Democrat and Republicans disagree on spending priorities. With their $3.5 trillion spending bill looking less and less likely to become reality, Democrats are forced to prioritize—and some really don’t like it. However, their disagreements over spending may be a blessing, as they might finally stop their worst spending plans. Rep. Suzan DelBene (D–Wash.Chair of the New Democrat Coalition Suzan DelBene (D-Wash.) stated to NBC News that the 95 member coalition had four priorities.

These include extending the annual $3,000 to $3600 per-child cash payments for most families and continuing to expand Obamacare subsidies through the American Rescue Plan. Closing the Medicaid coverage gap.

A narrower approach, which is deeper in scope, would prevent “short-term rock bottoms that could mean important programs won’t get extended,” she stated.

However, some progressive leaders want to take a new direction.

Rep. Pramila Japal, D.Wash. was the chairperson of the 96-member Congressional Progressive Caucus.

As they listen to the members’ demands, Biden and Nancy Pelosi (D-Calif.), face a difficult task in reconciling their views. These three men are charged with crafting an enormous bill that will pass Congress with the narrowest possible margin. The Senate is evenly divided, so there’s no room for error. However, the House has three votes to win before it falls.

Everyone has their priorities. Some priorities can’t be met.


California Gov. Gavin Newsom signed into law a measure prohibiting “stealthing”. — that is, secretly taking off a condom without a sex partner’s consent. This is what it looks like There are reasonsRoundup pointed out in September that the new law was the first in its type in America, creating an affirmative consent to condom removal. The new law states that a person who makes contact with a condom-containing sexual organ and an intimate part of another party who has not consented verbally to it being taken is guilty of a “sexual battery.”


• The Senate voted yesterday to raise the debt limit by an increase of $480 billion.
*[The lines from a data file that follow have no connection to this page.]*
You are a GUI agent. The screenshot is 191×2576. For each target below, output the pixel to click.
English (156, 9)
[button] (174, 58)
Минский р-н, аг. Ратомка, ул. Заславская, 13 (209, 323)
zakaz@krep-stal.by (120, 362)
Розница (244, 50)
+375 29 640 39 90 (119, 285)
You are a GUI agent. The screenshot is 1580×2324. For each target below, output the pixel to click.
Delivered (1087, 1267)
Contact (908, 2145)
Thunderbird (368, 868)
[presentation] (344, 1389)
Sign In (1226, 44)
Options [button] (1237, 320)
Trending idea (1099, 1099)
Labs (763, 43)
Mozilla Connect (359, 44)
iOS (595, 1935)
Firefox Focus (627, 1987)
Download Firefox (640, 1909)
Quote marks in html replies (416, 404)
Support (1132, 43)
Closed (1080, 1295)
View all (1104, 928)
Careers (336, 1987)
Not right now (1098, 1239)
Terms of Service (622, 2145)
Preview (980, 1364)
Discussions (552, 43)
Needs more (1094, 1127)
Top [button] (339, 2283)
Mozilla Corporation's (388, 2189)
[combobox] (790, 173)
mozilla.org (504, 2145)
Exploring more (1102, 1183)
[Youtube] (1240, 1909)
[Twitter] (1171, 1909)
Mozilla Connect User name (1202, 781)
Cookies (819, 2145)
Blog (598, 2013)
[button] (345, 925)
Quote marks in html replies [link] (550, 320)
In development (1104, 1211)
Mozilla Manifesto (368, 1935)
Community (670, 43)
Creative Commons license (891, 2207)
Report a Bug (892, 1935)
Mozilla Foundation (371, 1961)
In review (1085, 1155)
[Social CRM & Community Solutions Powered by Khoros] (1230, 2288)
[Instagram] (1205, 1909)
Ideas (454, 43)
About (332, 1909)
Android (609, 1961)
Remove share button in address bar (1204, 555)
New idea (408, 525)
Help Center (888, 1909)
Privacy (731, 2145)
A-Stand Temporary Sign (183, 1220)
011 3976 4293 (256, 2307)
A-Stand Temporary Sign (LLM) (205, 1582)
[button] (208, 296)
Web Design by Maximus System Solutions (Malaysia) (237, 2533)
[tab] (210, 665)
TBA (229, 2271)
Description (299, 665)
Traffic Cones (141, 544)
BBC notes that this breakthrough occurred less than 2 weeks before the US would be ineligible for loans or borrowing money. The December deadline will see the US Congress address the matter to avoid default.

• In September, the unemployment rate fell to 4.8 percent.

• The California school cop who shot a woman in the head as she was fleeing a fight is being investigated for homicide, the Long Beach Police Department announced yesterday.

• New Netflix movie The GuiltyAccording to the author, “isn’t as progressive or critical of cops it pretends it is.” Salon

• America “is running out of everything,” complains Derek Thompson at Atlantic. The Everything Shortage does not result from one huge bottleneck, such as in the Vietnamese factory or American trucking industries. A veritable hydra is causing us to run low on all supplies due to our shortages.

• A federal appeals court has “rejected a challenge from journalism associations seeking to argue against an exemption to Assembly Bill 5 that applied for freelance writers, arguing that it inhibited free speech,” reports The Hill A.B. California’s law 5 defines many independent contractors and gig workers to be employees.

• This looks dangerous:

The ENABLERS Act is a central idea analysts believe is standard across most countries. It states that lawyers, investment advisors, art dealers and realtors would need to exercise some degree of “due diligence” when ensuring their clients do not pay for suspicious funds or move them around.